Le cadrage épistémologique

          Plusieurs auteurs ont souligné l'importance des quelques préalables de nature épistémologique. Pour produire de la connaissance scientifique dans un cadre interdisciplinaire, les chercheurs devraient, ainsi, tout d'abord se mettre d'accord sur le problème à étudier, définir un projet ou une visée commune, s'accorder sur la manière d'analyser le problème, élaborer des concepts communs et construire un langage partagé, les concepts devraient être explicités, de même que les hypothèses de base. Un référentiel conceptuel commun pourrait alors servir de base au travail interdisciplinaire. Il s'agit ainsi de réaliser une synchronisation cognitive.

          L'observation de nombreuses expériences interdisciplinaires nous conduit toutefois à mettre sérieusement en cause la faisabilité de tels préalables. En effet, en bien des situations, les chercheurs, motivés et décidés à travailler avec d'autres disciplines, avouent qu'il leur a fallu au moins une année de travail conjoint avant de commencer à comprendre un peu du langage ésotérique de la discipline partenaire. Quant aux concepts et modèles d'analyse communs, ce n'est souvent qu'au bout de plusieurs années d'investissement qu'ils surgissent éventuellement. Ils sont plus un résultat du travail interdisciplinaire qu'un préalable. Lorsqu'un tel cadrage épistémologique est posé comme un préalable, parfois il effraie les plus volontaires, parfois ils épuisent les partenaires par d'interminables palabres. La façon de poser ou de découper un problème varie d'une discipline à l'autre.
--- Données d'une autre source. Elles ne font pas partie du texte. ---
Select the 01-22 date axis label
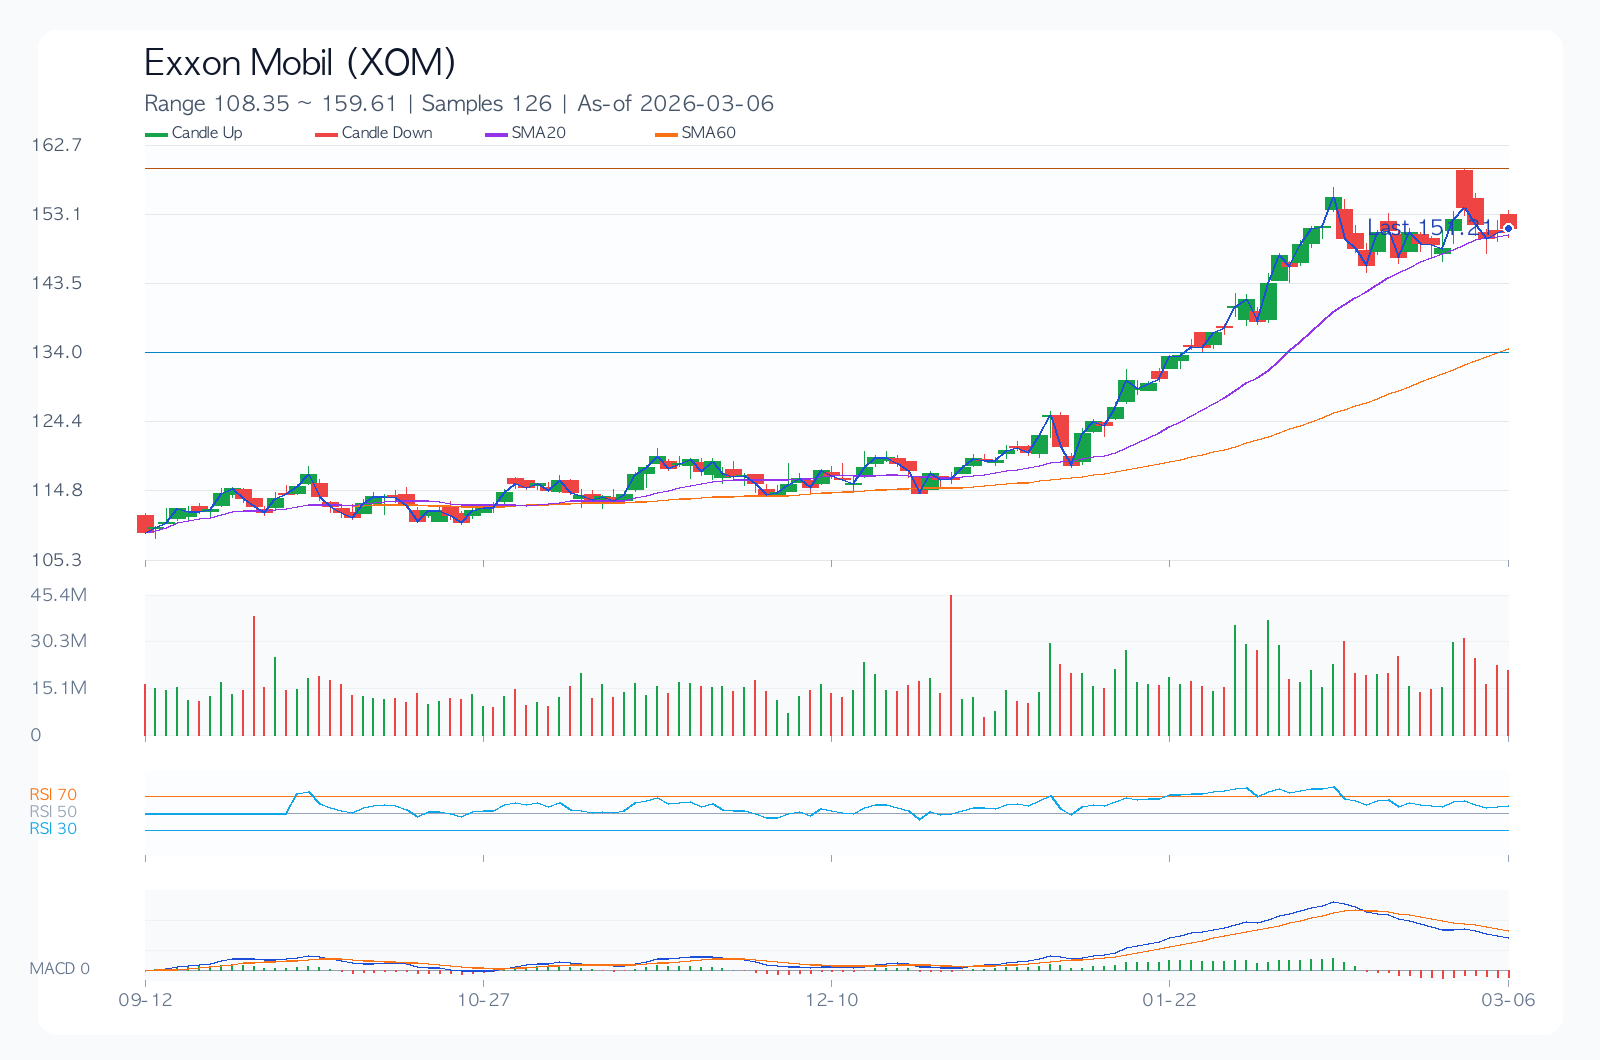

Il en est de même pour les critères utilisés pour reconnaître qu'un résultat est scientifiquement sérieux, rigoureux et valide. Le chemin de la co-construction épistémologique peut être long.
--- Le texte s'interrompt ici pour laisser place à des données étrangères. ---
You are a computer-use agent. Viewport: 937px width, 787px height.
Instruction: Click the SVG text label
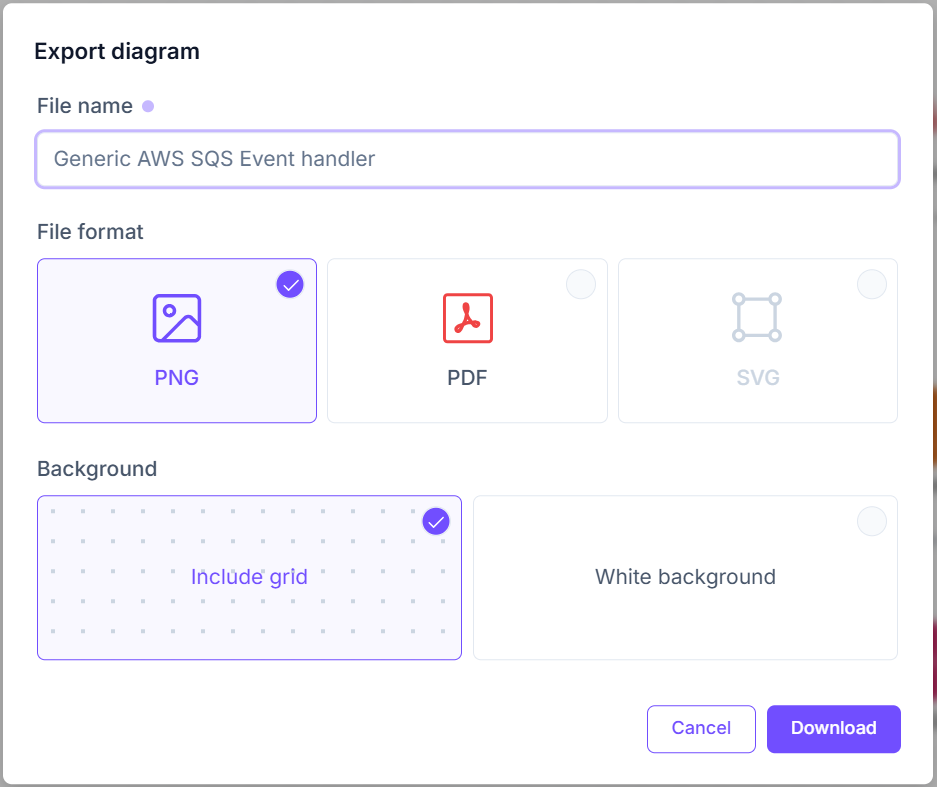click(757, 378)
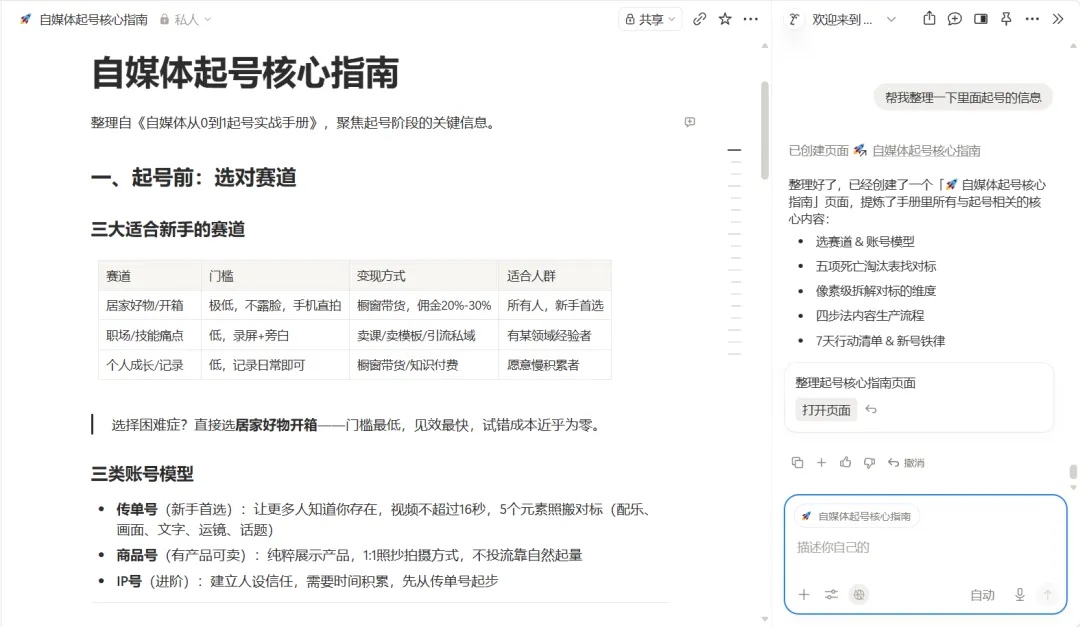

          Le cadrage épistémologique préalable se fait parfois sur des bases plus accessibles comme de situer le projet conjoint à l'intérieur des dynamiques de recherche en présence. Les chercheurs impliqués tentent alors d'expliciter leurs raisons de s'engager dans l'aventure conjointe. Ensemble, ils interrogent les nécessités internes aux disciplines. Lorsqu'ils n'ont pas la sensation qu'une remise en cause des modèles, des méthodes et des connaissances de leur discipline soit utile, leur motivation et leur engagement dans le projet interdisciplinaire est généralement moins manifeste.

Cadrage institutionnel et identités professionnelles

          Le sociologue des sciences, pour sa part, est plus sensible aux conditions et aux pratiques institutionnelles de l'interdisciplinarité. Il s'agit de se pencher également sur les enjeux et effets de l'interdisciplinarité en rapport avec les identités professionnelles. Ces identités des individus et des disciplines sont souvent tout autant interpellées que les concepts et les modèles d'analyse. Fréquemment fusent des accusations croisées de sciences molles, de sciences impérialistes, d'incompétence scientifique, de science bornée ou aveugle, etc. Bref, la professionnalité des uns et des autres est en cause quel que soit le cadrage épistémologique préalable.

          La recherche, surtout lorsqu'elle s'engage en dehors des cadres de la discipline, est une forme d'action dans l'incertain. Aussi, souvent, elle est accompagnée de dispositifs institutionnels favorisant la reconnaissance du risque pris ainsi que les apprentissages collectifs. Le dispositif peut alors rendre possible la confrontation des logiques et des points de vue sans briser ni le lien social ni la volonté de poursuivre l'échange. Lorsque ces montages institutionnels, organisationnels et expérimentaux, permettent la re-formulation des enjeux, des difficultés, des acquis et des finalités, ils favorisent l'élaboration de nouveaux points de vue et la coopération. L'inscription dans la durée de ces dispositifs est souvent un paramètre important. L'interdisciplinarité au "coup par coup", au contraire, est souvent désastreuse, laisse des frustrations et aggrave les jeux d'accusations réciproques. L'existence d'un cadrage institutionnel, au contraire, assure une visibilité, une forme de reconnaissance dont les chercheurs ont souvent besoin et un cadre pour l'animation. Ces cadres peuvent êtres des équipes projet, des laboratoires, des instituts fédératifs, des réseaux, des programmes ou d'ambitieux pôles (tel le projet grenoblois Minatec qui devrait rassembler et croiser plus de 3000 chercheurs et ingénieurs de différentes disciplines autour des composants microélectroniques). Le cadrage institutionnel est aussi important dans la mesure où le travail interdisciplinaire exige dêtre animé et piloté. Les individus qui prennent en charge ce travail de fédération des chercheurs et de médiation de leurs relations font un investissement si important que leur reconnaissance disciplinaire en vient parfois à être remise en cause, surtout si le cadrage et la reconnaissance institutionnels sont déficients.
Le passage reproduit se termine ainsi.